I like it because the API is much more web-like than SQL. Others have other reasons to prefer it.




It is a replacement, but I'm not really sure whether it's a good one. SQL was a nice choice because it made writing hybrid applications (with online and offline DB storage) very easy, and it was using an API that was already well known and understood. At this point it's unclear if IndexedDB is actually going anywhere, it's a prime example of a lifeless spec being prescribed from "high above". It might get adopted, maybe browser makers will force web devs to do it in the end, but SQL already has been proven more than workable in the field whereas IndexedDB has not.


SQL is certainly a well-known _language_, but I don't think it's very well understood by most.

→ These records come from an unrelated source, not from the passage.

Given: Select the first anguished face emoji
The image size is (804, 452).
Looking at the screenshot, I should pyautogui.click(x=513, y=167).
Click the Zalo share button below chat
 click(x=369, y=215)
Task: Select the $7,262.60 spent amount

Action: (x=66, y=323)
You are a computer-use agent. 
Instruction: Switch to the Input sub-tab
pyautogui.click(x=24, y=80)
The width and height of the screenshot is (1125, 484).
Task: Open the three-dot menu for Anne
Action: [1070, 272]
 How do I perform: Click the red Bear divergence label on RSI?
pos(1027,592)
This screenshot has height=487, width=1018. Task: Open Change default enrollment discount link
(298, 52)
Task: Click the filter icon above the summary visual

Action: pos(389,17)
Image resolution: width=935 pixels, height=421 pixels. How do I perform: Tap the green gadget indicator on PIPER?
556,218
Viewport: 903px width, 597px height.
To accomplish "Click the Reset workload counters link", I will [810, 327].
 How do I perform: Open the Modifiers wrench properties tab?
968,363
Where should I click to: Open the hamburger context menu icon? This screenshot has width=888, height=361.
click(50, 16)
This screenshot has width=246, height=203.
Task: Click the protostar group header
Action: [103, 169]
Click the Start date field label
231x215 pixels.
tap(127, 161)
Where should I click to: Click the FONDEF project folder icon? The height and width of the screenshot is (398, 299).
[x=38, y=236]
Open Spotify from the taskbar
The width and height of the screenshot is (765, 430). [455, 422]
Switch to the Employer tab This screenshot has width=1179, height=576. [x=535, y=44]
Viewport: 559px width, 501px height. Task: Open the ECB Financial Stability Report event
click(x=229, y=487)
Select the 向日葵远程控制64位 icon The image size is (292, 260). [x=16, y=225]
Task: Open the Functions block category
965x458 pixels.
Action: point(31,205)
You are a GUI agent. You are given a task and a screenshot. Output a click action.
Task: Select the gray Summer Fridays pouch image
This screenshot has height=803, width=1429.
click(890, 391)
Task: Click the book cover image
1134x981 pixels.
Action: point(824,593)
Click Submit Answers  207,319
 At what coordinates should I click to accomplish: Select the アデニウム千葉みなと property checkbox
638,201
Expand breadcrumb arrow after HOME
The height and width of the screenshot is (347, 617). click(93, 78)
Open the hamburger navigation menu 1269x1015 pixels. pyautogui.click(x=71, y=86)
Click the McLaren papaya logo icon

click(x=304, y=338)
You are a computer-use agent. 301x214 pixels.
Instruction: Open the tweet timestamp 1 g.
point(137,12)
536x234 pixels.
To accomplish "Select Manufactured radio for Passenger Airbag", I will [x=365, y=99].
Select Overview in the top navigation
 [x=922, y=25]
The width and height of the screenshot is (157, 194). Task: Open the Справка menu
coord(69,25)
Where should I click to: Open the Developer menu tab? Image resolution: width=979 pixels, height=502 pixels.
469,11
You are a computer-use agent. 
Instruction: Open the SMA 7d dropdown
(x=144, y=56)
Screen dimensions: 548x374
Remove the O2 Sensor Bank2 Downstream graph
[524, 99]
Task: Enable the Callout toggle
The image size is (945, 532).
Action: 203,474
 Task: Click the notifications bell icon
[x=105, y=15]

Also if IndexedDB has a "lifeless" spec, it might be because there's not much to discuss. Something simple and straightforward tends to requires much less discussion and debate, than something complex.


For someone unfamiliar with the term, what does "web-like" mean?


I'll be obtuse, and claim it means "JavaScript-like". You know, multiple "truthy" values, the inability to detect the difference between arrays and objects, a weird mashup of OO and functional abilities, `=== undefined` but `isNaN()`, and no real difference between integers and floats, and all the math weirdness that goes with them. Browsers implementing the same thing different ways, interacting with a system (the DOM) that's the same but different everywhere, and patched together by multiple, usually-mutually-exclusive libraries that everyone uses instead of the actual language.

(disclaimer: I've come to quite like JS, it's made some of my experiments phenomenally simple. but it's weird.)


isNaN() only exists because the real way to detect NaN is so counter intuitive. Lots of people will see "if (x !== x)" and will try to "optimize".


An API that maps to the underlying data-structure (btree, ranges, cursors), is bar-none simpler than an API that abtracts the underlying data structure away (like any SQL does).

The web was built by taking existing systems, and cutting away at them until they were so simple they barely worked. But because they were simple they could spread.

IndexedDB isn't the simplest spec it could be (I think they could do-away with transactions if they were willing to require MVCC semantics) but it is admirably simple for a database.


> An API that maps to the underlying data-structure (btree, ranges, cursors), is bar-none simpler than an API that abtracts the underlying data structure away (like any SQL does).

That may be true in this specific case (I'm not saying either way), but it does not hold generally. For example, APIs involving directories and files are simpler than APIs involving inodes and blocks.